PROVIDED DATA:
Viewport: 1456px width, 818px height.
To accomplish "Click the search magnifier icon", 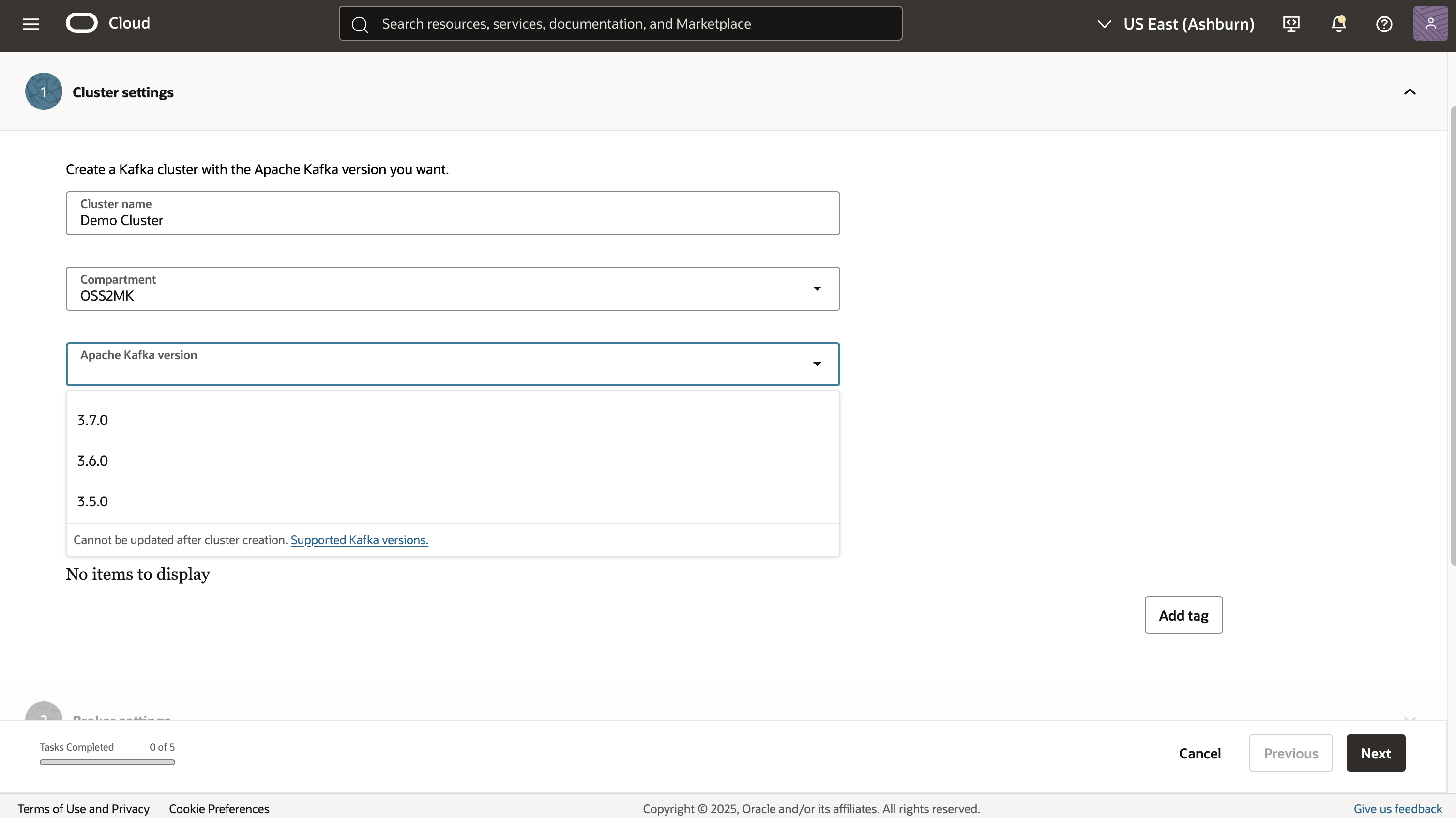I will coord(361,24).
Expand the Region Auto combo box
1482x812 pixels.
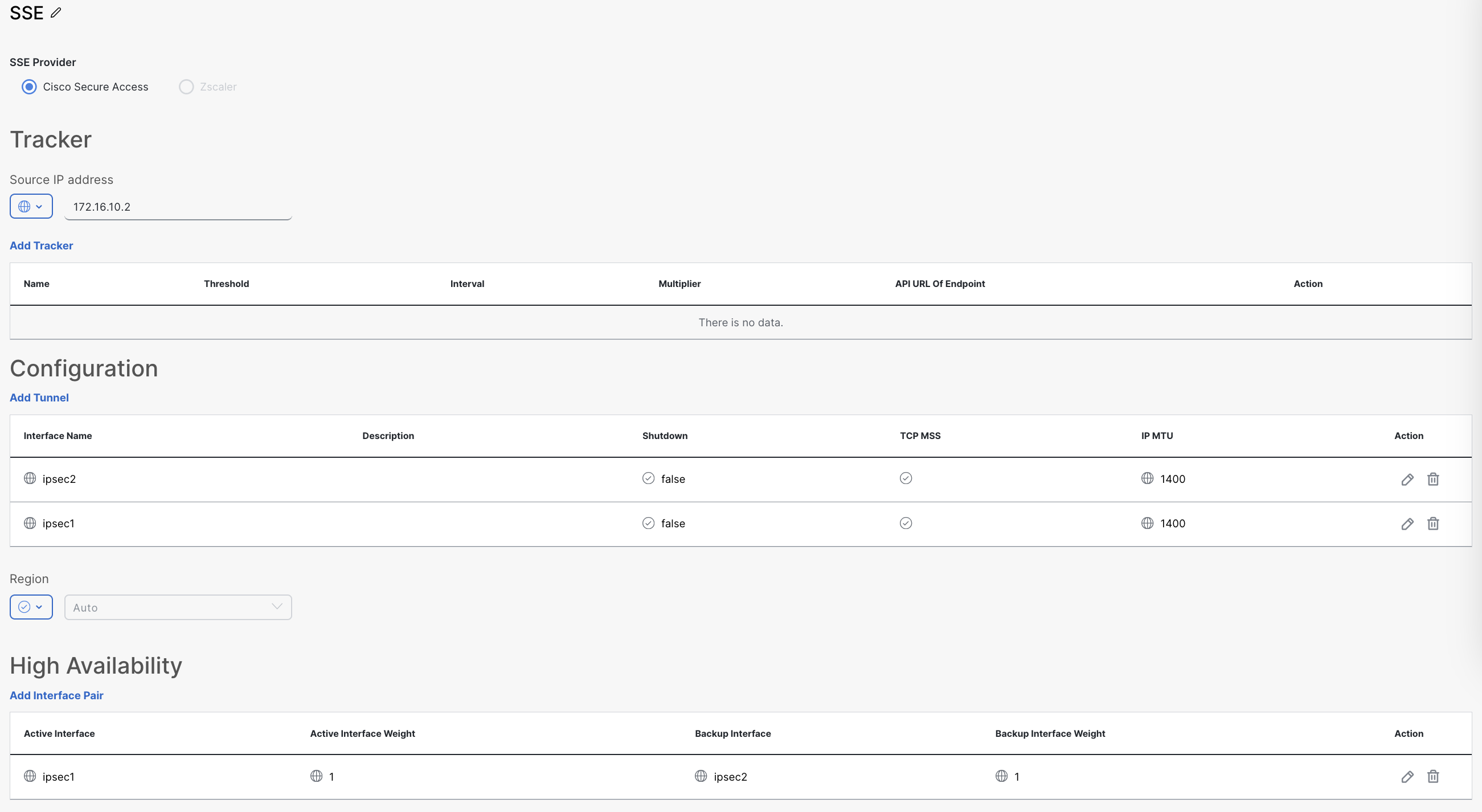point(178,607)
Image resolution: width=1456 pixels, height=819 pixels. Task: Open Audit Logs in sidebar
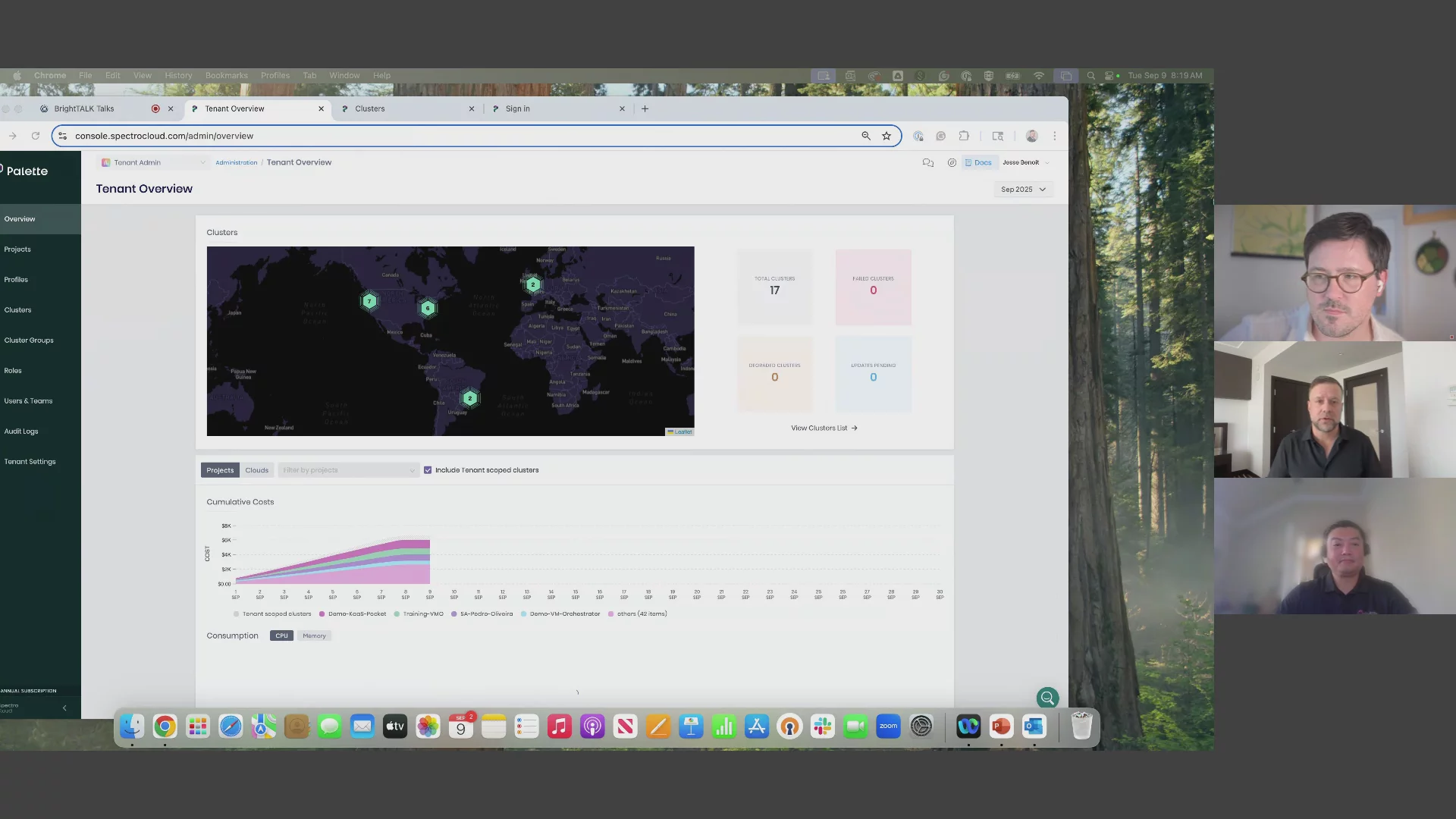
---
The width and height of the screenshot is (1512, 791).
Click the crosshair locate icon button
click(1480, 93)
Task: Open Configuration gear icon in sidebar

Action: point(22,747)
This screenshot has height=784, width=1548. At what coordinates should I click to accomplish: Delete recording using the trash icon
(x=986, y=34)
==
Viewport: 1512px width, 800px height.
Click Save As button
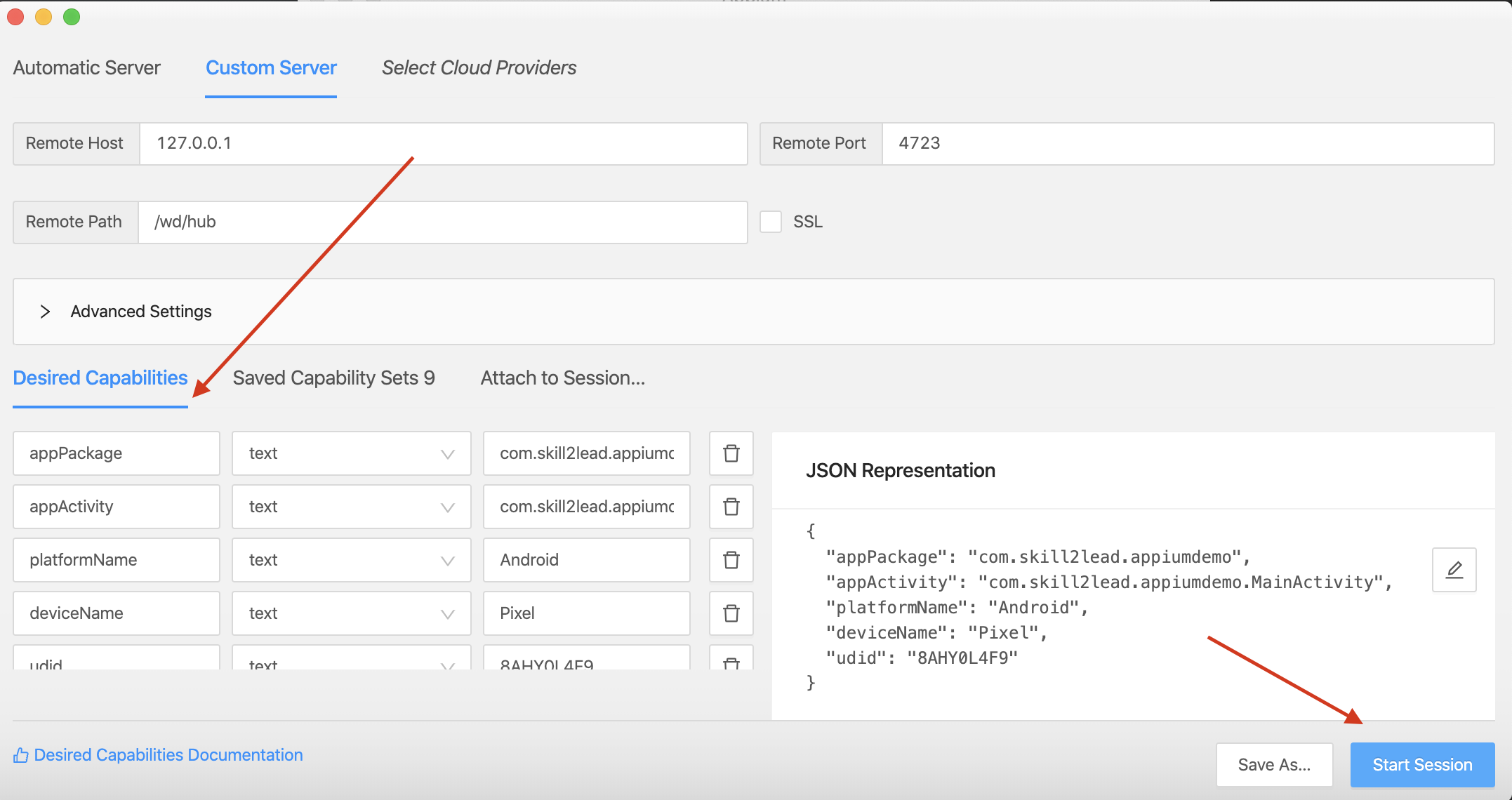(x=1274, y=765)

WHAT TO DO: Take every line in the preceding listing that contains "Viewport" and copy it.

ANSWER FOR THE TASK:
Viewport: 1456px width, 818px height.
Viewport: 1512px width, 800px height.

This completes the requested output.